/---

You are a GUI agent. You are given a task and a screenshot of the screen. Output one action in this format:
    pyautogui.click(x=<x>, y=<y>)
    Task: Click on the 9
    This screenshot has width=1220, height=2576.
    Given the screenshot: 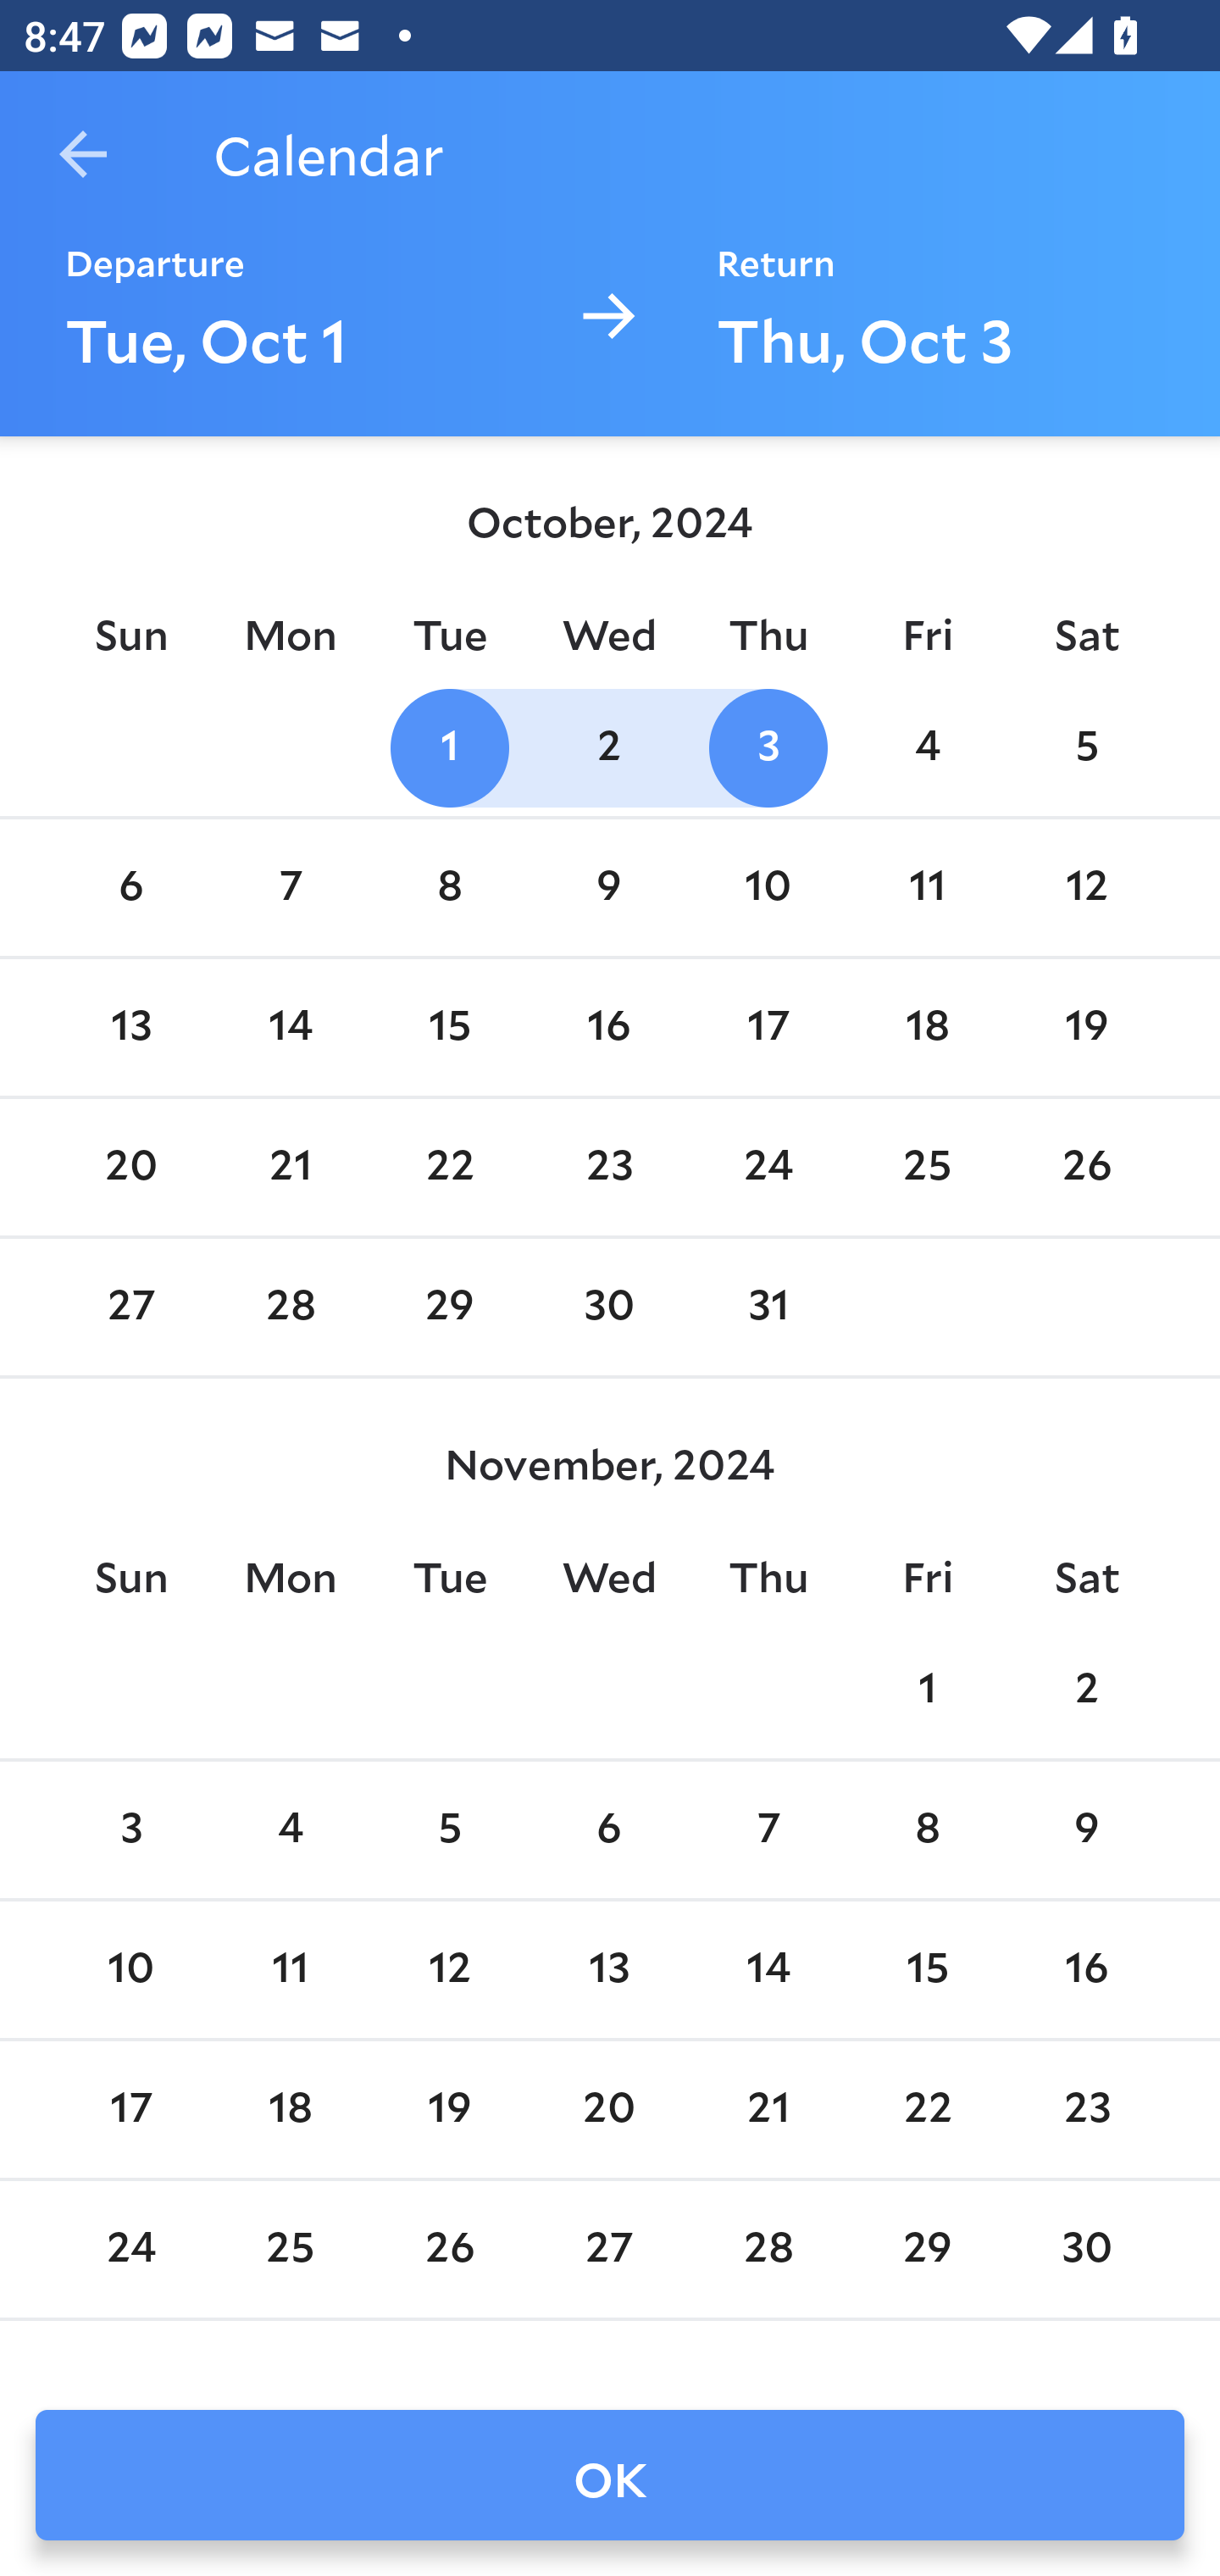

\---

* _Set task_:
Please put every line of the data above into a numbered list, skipping blank lines and leaving out any pictures.

* _Problem solution_:
1. You are a GUI agent. You are given a task and a screenshot of the screen. Output one action in this format:
2.     pyautogui.click(x=<x>, y=<y>)
3.     Task: Click on the 9
4.     This screenshot has width=1220, height=2576.
5.     Given the screenshot: 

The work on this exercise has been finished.